Pourtant, une réforme de notre système de retraites est indispensable. Mais pas celle-ci.

La nécessité de revoir notre système est évidente. A l’origine, en 1947, le régime avait été conçu avec un départ prévu à 65 ans, à raison de 4 actifs pour un retraité. Aujourd’hui, c’est 1,7 actif tout au plus et les projections les plus optimistes prévoient que ce chiffre tombe à 1,3 en 2030. De surcroît, en 1947, l’espérance de vie d’un homme à 65 ans était tout au plus de 12 ans. Aujourd’hui, et c’est heureux, elle dépasse 20 ans. En conséquence, les prévisions du COR (Conseil d’Orientation des Retraites, rapport annuel de septembre 2022) donnent un déficit des régimes actuels à hauteur de 21 milliards en 2035, auxquels il y a lieu d’ajouter les 30 milliards des régimes spéciaux portés par l’Etat.
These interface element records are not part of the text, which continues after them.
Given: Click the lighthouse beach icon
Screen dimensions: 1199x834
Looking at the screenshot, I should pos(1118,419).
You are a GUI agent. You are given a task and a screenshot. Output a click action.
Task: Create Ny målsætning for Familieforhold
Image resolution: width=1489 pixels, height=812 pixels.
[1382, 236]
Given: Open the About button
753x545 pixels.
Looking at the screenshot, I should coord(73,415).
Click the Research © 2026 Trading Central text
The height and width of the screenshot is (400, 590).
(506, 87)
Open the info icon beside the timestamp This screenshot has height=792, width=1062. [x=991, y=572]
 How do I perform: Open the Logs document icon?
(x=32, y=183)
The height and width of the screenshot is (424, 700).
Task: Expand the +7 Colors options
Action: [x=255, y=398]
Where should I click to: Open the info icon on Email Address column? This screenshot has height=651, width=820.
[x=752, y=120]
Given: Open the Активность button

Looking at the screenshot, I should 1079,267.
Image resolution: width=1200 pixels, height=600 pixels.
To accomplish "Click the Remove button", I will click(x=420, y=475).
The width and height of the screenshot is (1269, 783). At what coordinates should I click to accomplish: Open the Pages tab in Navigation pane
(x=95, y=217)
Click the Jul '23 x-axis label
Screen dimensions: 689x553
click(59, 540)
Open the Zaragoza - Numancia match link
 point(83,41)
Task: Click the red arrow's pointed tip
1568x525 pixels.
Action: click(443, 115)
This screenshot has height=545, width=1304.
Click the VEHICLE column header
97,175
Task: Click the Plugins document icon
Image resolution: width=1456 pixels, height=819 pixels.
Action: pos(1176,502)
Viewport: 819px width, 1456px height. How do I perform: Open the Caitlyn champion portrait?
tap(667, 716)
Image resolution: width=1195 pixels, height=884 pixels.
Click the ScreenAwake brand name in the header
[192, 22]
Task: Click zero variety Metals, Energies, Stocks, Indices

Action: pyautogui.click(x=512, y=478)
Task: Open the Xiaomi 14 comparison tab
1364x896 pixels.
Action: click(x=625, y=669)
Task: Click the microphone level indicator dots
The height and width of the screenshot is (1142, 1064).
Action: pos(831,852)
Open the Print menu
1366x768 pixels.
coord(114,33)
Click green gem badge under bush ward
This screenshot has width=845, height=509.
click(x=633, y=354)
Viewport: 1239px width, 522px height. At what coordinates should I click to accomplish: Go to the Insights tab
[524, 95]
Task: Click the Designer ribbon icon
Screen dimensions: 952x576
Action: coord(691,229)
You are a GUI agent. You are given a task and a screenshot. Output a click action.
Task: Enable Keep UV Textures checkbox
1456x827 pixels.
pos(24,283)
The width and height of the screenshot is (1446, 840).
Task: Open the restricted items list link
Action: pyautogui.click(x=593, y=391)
Mais contrairement au projet de réforme de 2019 porté par Jean-Paul Delevoye, l’actuel - parce que seulement paramétrique -, n’aurait au final que très peu d’effets, et ce au détriment des entreprises et de leurs directions des ressources humaines.

D’après les chiffres de la DARES dans son étude publiée le 12 janvier 2023, les salariés de 55 à 64 ans représentent 56% de la masse salariale totale en France en 2021. Or, l’étude d’impact du projet de loi publiée le 23 janvier dernier révèle que le taux d’emploi des personnes âgées de 60 à 64 ans serait augmenté par l’effet de la réforme de 2 points dès 2025 et 6 points à partir de 2030. Pourtant, sans mesures incitatives suffisantes de maintien des salariés de cette tranche d’âge dans les entreprises, le report de l’âge de départ ne ferait qu’augmenter le nombre de personnes ni en emploi, ni en retraite. Des mesures de maintien des seniors dans l’emploi sont prévues dans la réforme Borne de 2023 (comme le CDI sénior, ou l’index sénior…) mais en effet pas suffisamment notamment pour les salariés soumis à pénibilité ou rentrant dans le cadre des « carrières longues » (reclassement, conversion…).

Mais au-delà de la réflexion nécessaire sur l’employabilité des seniors, le report de l’âge légal de départ à la retraite pourrait engendrer pour les entreprises des coûts qui sont trop peu évoqués.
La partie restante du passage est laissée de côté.